During Channel 4’s “Next Leader of Scotland” debate, which was the first to be shown UK-wide during the election campaigns, moderator Krishnan Guru-Murthy put questions about the constitution to the panel.

The Scottish Tory leader Douglas Ross, Scottish Labour’s Sarwar, Scottish LibDems chief Willie Rennie, SNP boss Nicola Sturgeon and Greens co-leader Patrick Harvie all participated in the short 45-minute discussion.

As Guru-Murthy pressed Sturgeon on what independence would mean for the Border between Scotland and England, she and Ross got into a heated exchange.

As this went on, Sarwar interrupted three times. On the first occasion he said: “We are still in a pandemic Krishnan, I’d just remind people.”

He repeated: “We are still in a pandemic Krishnan.”

Finally, he said: “We are still in a pandemic Krishnan. I would just remind people on the stage.”

Sturgeon, who has led the country through the crisis, replied: “I don’t need reminding of that Anas. I don’t need reminding of that.”

Sarwar insisted she did and argued the debate had been dominated by “politicians bickering in a studio” – although nearly every question put to the panel by the moderator was about independence. The Scottish Labour leader asked if people would prefer to see him work with other leaders to tackle issues like child poverty.
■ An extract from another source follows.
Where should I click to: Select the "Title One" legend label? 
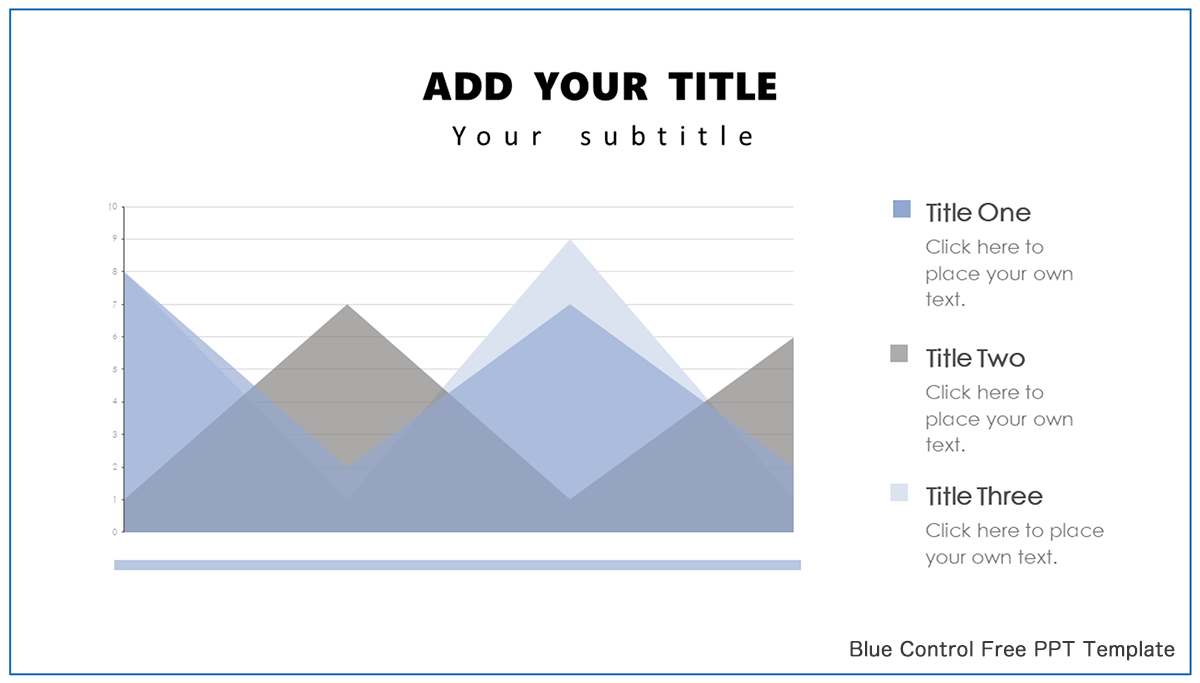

READ MORE: Nicola Sturgeon keeps her cool despite rantings from Douglas Ross at Channel 4 debate

Guru-Murthy cut in: “The trouble is when you say you want to talk about other policies – the Institute for Fiscal Studies say your manifesto doesn’t add up … it says you’re not honest about the tax rises or the cuts you would need to bring in for all your aspirations …”

The debate was dominated by the topic of independence, with the pro-independence participants saying denying another referendum if there is a majority of MSPs in favour of it would push more people to support Yes.

Harvie said: “The UK simply saying ‘no you can’t, no you can’t, no you can’t’ will guarantee more and more people saying ‘yes we will’.”